• _EXERCISE INPUTS_:

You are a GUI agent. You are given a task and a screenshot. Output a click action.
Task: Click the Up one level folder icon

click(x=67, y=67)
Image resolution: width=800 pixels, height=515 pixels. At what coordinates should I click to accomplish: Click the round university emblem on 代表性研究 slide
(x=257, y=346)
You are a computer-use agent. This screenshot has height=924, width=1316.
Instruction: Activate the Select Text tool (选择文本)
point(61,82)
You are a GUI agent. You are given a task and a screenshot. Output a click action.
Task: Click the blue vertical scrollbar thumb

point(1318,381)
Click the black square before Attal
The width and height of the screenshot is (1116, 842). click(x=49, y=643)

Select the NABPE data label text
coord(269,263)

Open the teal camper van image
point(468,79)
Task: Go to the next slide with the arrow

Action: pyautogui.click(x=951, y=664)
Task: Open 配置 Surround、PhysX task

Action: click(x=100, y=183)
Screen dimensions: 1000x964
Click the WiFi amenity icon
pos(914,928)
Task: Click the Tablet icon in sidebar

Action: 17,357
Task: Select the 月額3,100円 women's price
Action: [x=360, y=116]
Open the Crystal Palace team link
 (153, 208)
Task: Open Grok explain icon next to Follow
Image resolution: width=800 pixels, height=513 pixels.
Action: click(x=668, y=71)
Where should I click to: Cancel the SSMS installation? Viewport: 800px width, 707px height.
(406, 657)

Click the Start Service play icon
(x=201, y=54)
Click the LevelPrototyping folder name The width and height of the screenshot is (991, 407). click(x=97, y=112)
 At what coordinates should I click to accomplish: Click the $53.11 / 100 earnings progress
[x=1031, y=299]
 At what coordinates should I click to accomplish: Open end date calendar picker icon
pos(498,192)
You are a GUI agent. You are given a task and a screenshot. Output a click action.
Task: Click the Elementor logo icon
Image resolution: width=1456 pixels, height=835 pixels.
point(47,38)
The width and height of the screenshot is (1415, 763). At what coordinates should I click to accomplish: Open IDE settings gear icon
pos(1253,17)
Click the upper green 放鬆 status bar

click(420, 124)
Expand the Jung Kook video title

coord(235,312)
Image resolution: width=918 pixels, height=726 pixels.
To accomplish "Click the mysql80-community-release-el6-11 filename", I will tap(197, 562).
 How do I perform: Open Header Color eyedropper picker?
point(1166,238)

• _AIM OF THE TASK_: Search the listing above for the lines with "Click the WiFi amenity icon" and "Click the LevelPrototyping", then output those lines and all lines between them exactly.

• _OUTPUT BELOW_:
Click the WiFi amenity icon
pos(914,928)
Task: Click the Tablet icon in sidebar

Action: 17,357
Task: Select the 月額3,100円 women's price
Action: [x=360, y=116]
Open the Crystal Palace team link
 (153, 208)
Task: Open Grok explain icon next to Follow
Image resolution: width=800 pixels, height=513 pixels.
Action: click(x=668, y=71)
Where should I click to: Cancel the SSMS installation? Viewport: 800px width, 707px height.
(406, 657)

Click the Start Service play icon
(x=201, y=54)
Click the LevelPrototyping folder name The width and height of the screenshot is (991, 407). click(x=97, y=112)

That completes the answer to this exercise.